Under Beck, the LCS has been the most-watched eSports event in the world for two years running, ensuring League of Legends’s status as the most played eSport around. Roughly 32 million people watched the event over an October weekend.
The massive success of the LCS can, in part, be credited to League of Legends‘ own success. However, the fact is that Beck and his team have put together the most impressive imitation of traditional sports that eSports has ever seen.
“We wanted to create a consistent league structure similar to FIFA, similar to MLB or NBA,” Beck said.
“What that allows for is more fandom and more storylines around players, around teams, around rivalries. What we learned from last year doing this one big tournament last year was that it was really hard for fans to have a big following or an allegiance to a specific team. Now that we’ve done this regular season and we’ve created this large platform for viewers to watch, it’s actually a more compelling, more rewarding experience for the championship.”
Before League of Legends, the biggest eSport was StarCraft 2. One of StarCraft’s biggest issues was that there were too many events for a fan to possibly understand. Few people could grasp which event meant something and which didn’t. A match would be hyped to the sky one Sunday afternoon and forgotten by Wednesday because it had no future implications. There was no world championship or unified league structure to put all the drama together, just a series of matches that fell apart to all but the most hardcore fans.
The LCS changed that by contracting top teams to play in easy-to-understand leagues around the world that lead up to a world championship event that everyone wants to watch. The event sold out Los Angeles’s Staples Center in minutes. It also doesn’t hurt that their website, lolesports.com, offers coverage that easily beats anything a competitor has ever attempted.
That’s the macro side, but Beck and Riot impress even on the micromanagement side, where they’re helping eSports teams and organizations in places like Turkey, Russia, and Brazil build themselves into institutions. The LCS itself doesn’t reach into those areas, but as development continues, it’s easy to see the groundwork is being laid.
In August, Beck made waves when he told the press that Riot didn’t profit from the LCS.
“It’s a significant investment that we’re not making money from,” he said. “It’s an investment into the game, for our fans, just like we’d invest in any other feature within the game. It’s a worthwhile thing for us to do because it’s such a high quality, engaging experience for our fans.”
Big headlines followed. Most of them missed the point. Sure, Riot isn’t making an outright profit on ticket sales or even big streaming. After all, Riot runs a lot of these events through third parties like Major League Gaming and even a giant Twitch stream can’t recoup all the costs paid out here.
But all signs point to the LCS ultimately being a winner for Riot. It keeps players interested and attracts new eyes. The LCS puts its game in the spotlight year round and makes it perfect fodder for big time media to cover breathlessly as the cutting edge.

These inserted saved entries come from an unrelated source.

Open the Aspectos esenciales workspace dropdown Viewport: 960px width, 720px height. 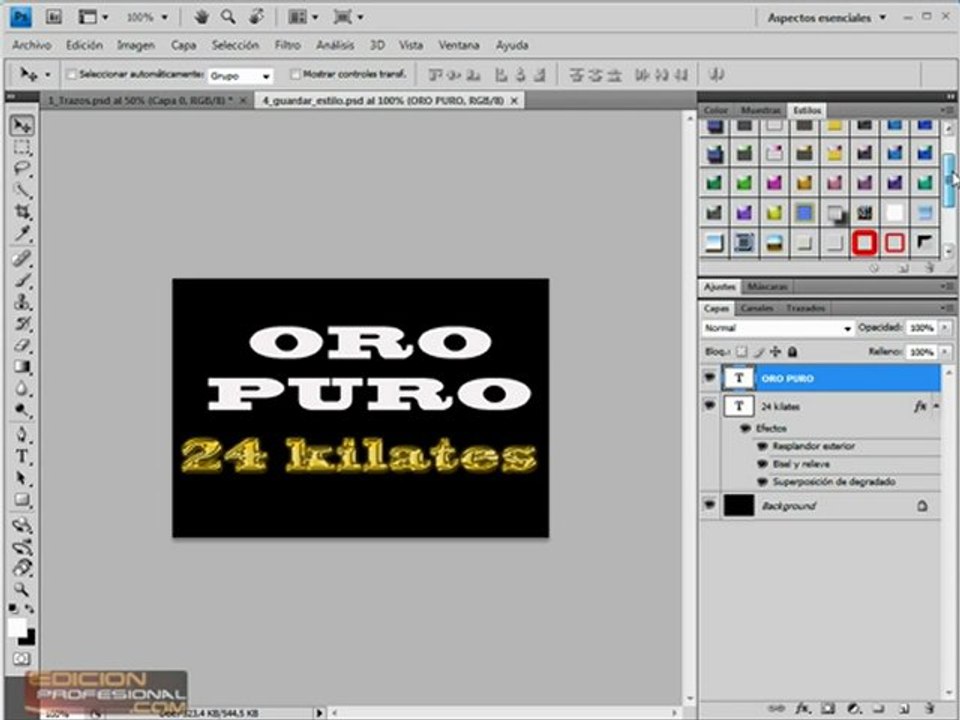pos(827,18)
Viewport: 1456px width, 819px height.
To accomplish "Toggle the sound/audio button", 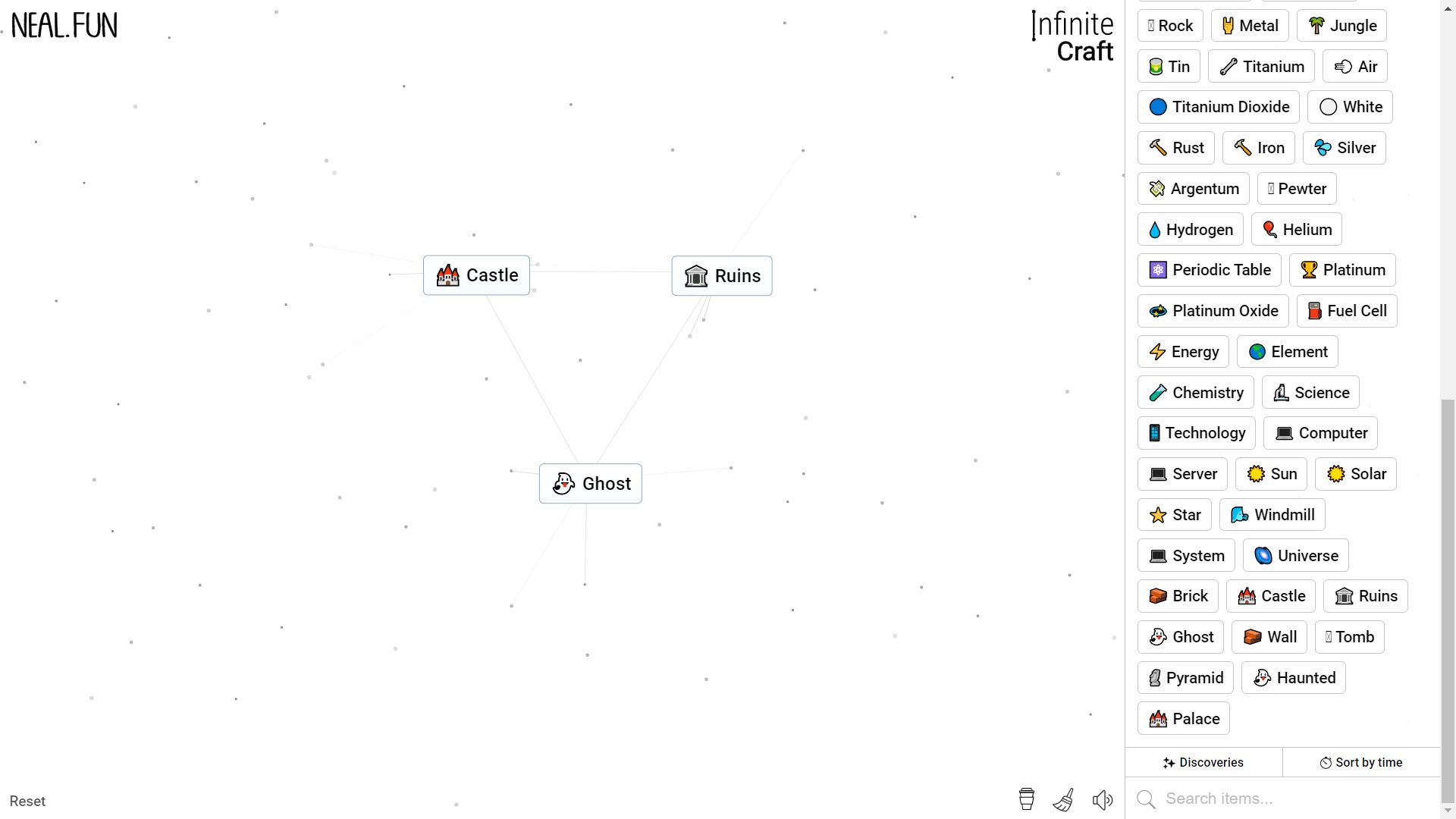I will coord(1103,800).
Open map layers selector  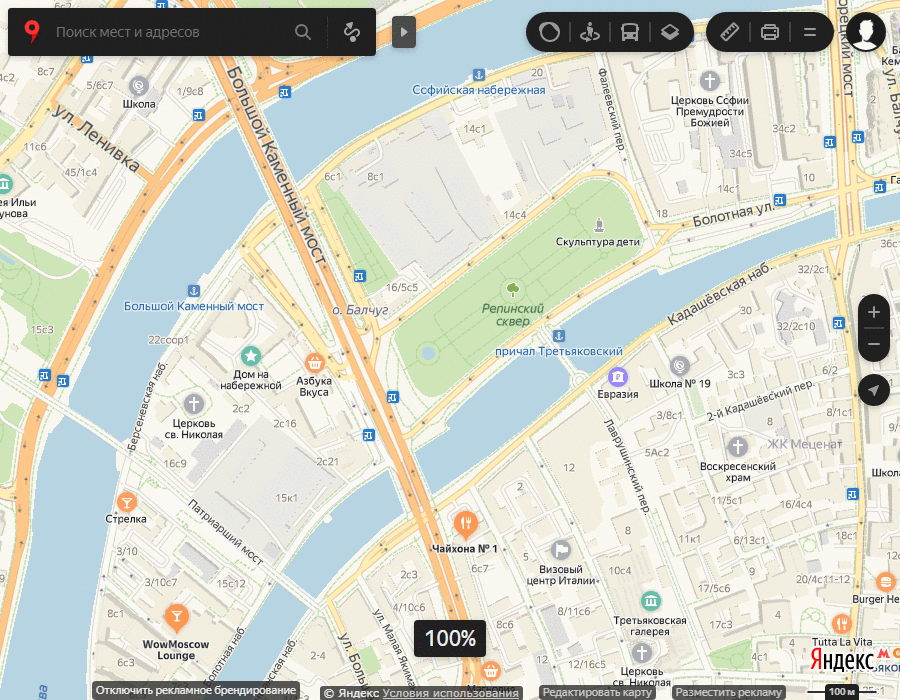[x=670, y=32]
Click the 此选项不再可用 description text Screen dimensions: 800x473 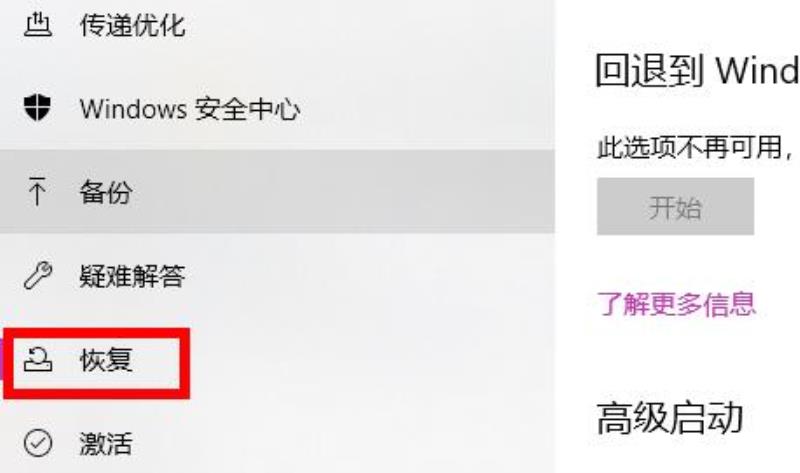[x=695, y=147]
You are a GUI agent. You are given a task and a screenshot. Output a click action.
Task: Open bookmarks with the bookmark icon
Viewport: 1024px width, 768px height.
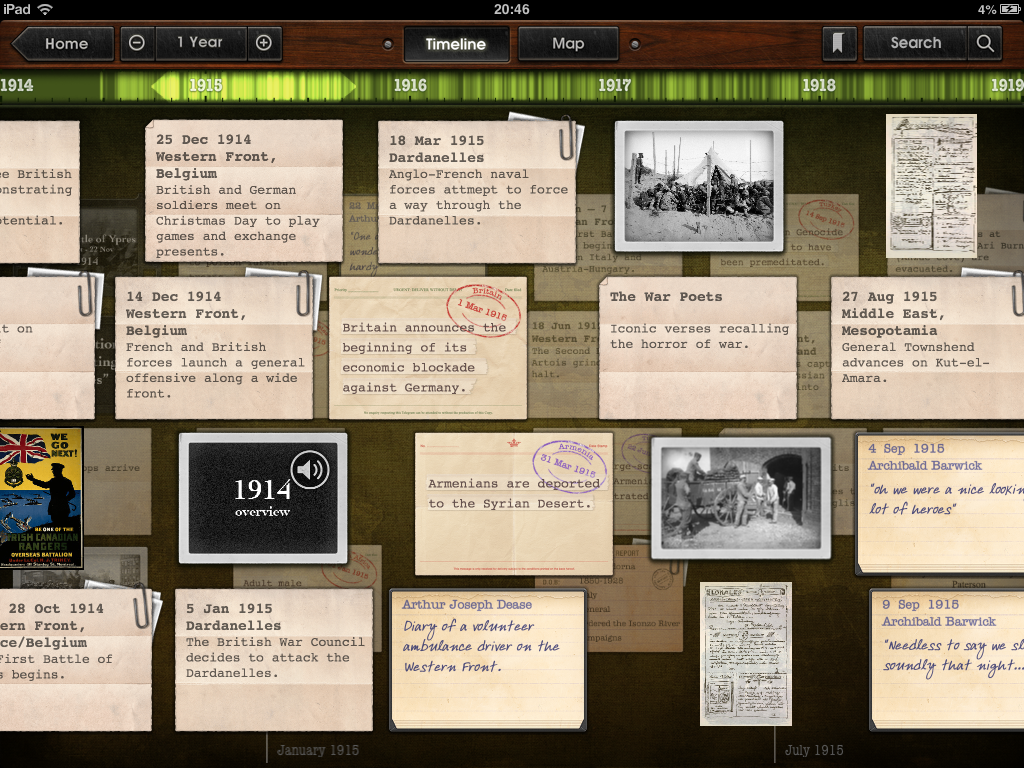(836, 43)
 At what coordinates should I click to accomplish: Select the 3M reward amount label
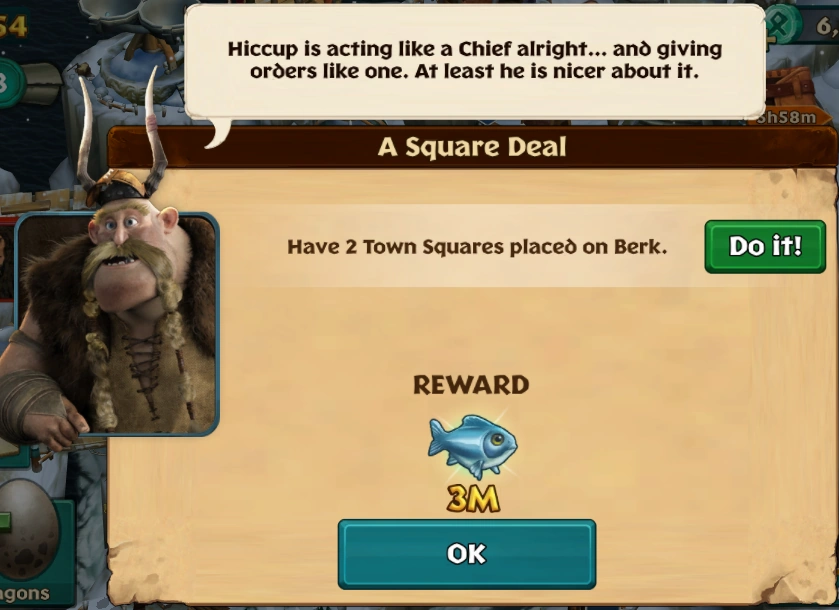coord(474,499)
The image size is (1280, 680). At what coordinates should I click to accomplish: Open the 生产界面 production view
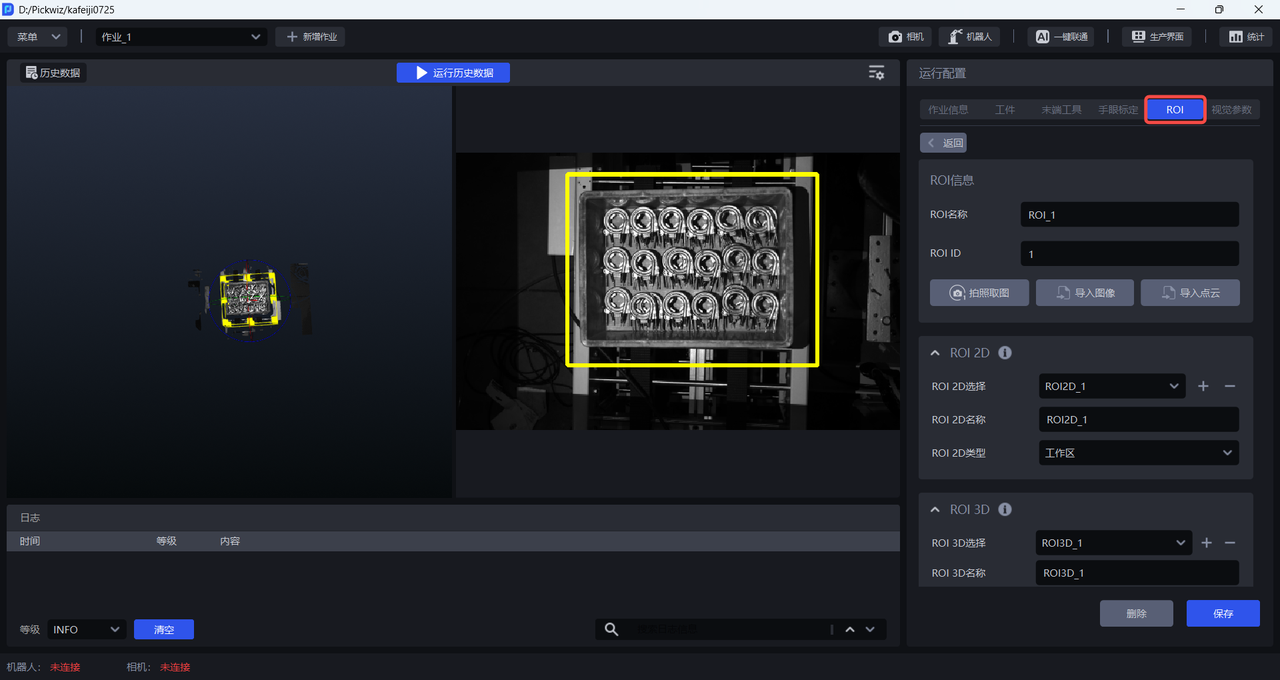[x=1157, y=37]
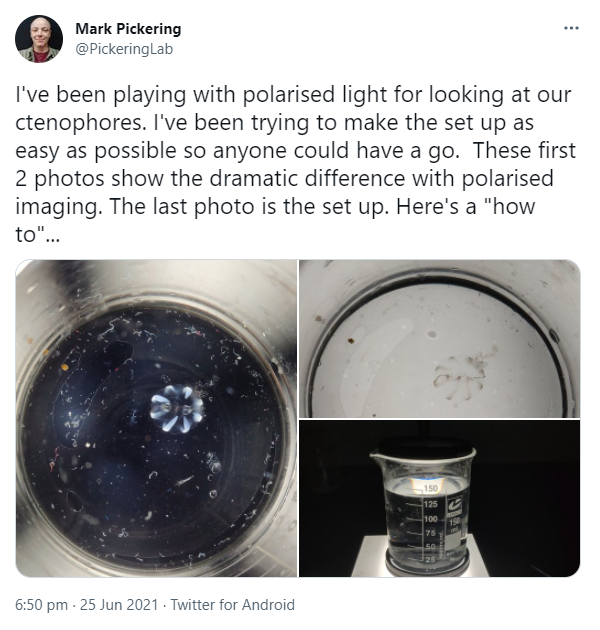
Task: Click the tweet text about polarised light
Action: [296, 164]
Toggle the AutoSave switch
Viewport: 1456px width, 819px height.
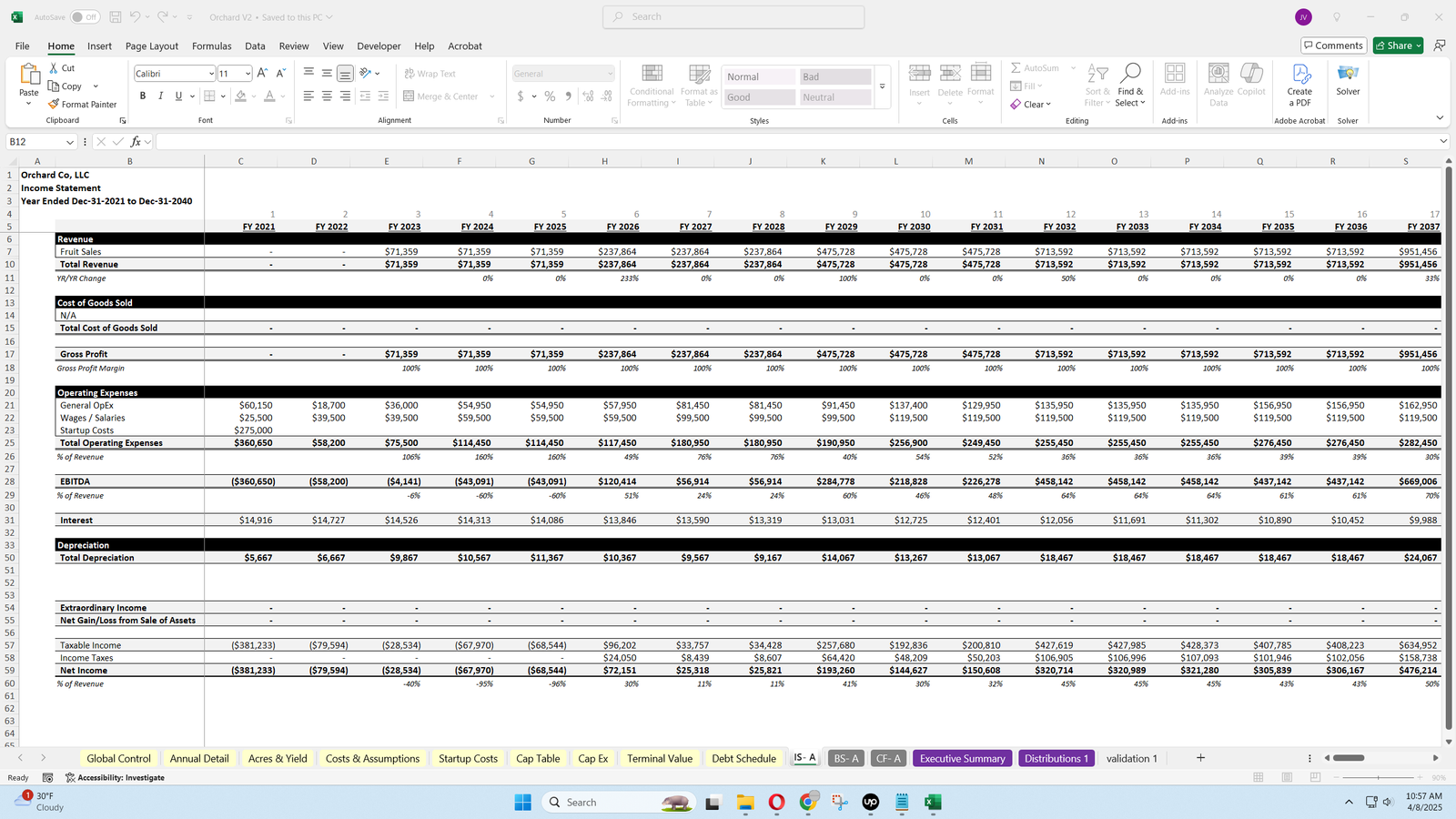pyautogui.click(x=85, y=17)
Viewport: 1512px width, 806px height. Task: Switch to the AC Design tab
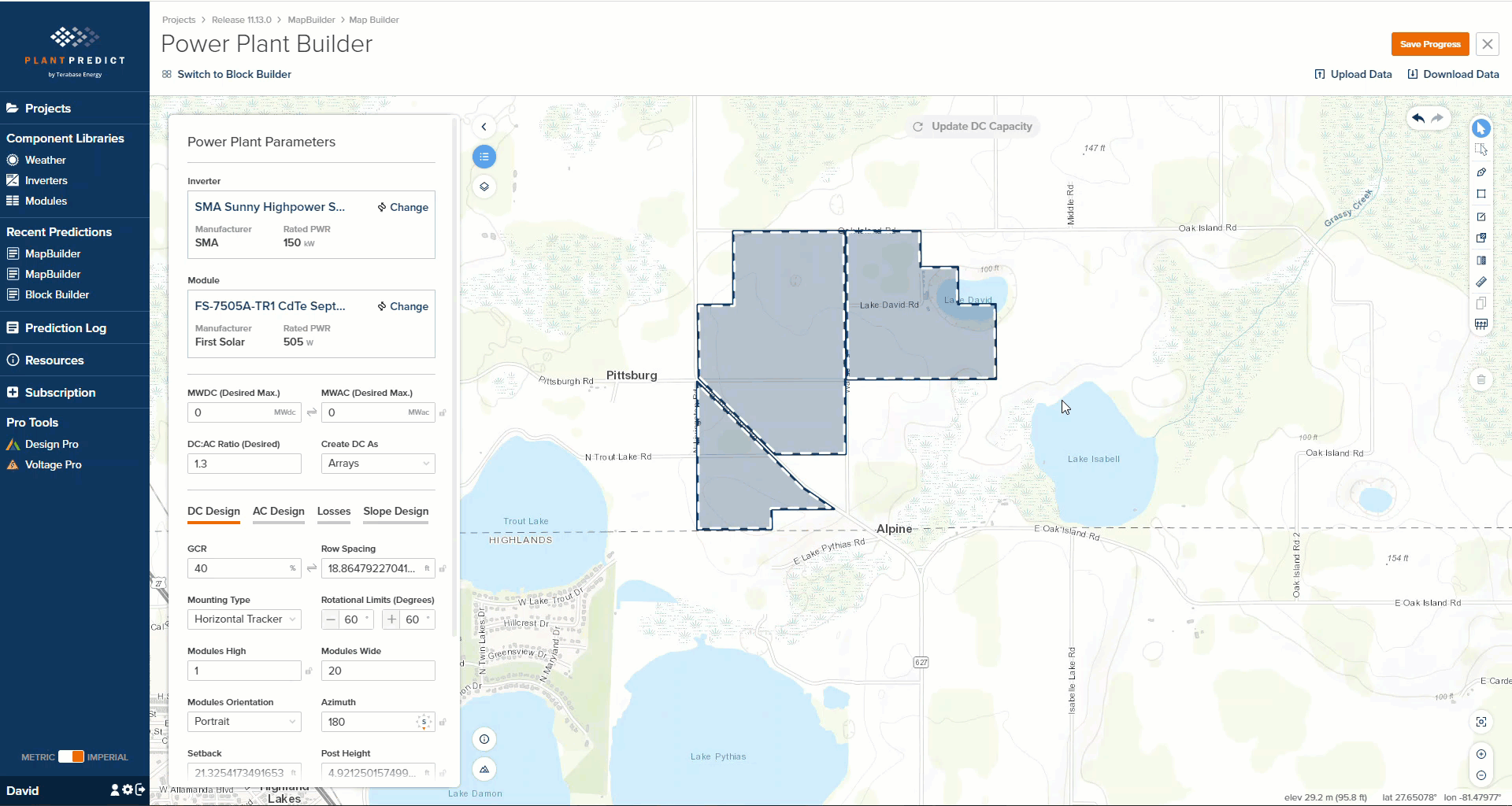278,511
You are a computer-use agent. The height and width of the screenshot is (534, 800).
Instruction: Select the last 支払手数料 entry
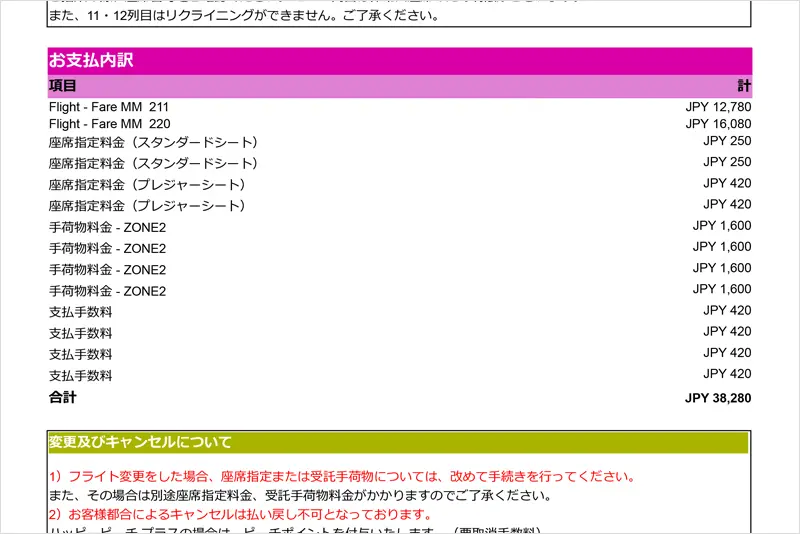[x=81, y=376]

When HBO’s Real Sports covered the event in October, there was none of the usual snark or dismissiveness that generally accompanies mainstream coverage of eSports. Instead, there was a respect for the obvious success of something so new to most people.
For that, there are a lot of people to credit. The people who developed the original Dota, the founders of Riot Games, and the designers who keep it chugging along all deserve mentions. But as far as eSports goes, it’s Beck at the top of the food chain.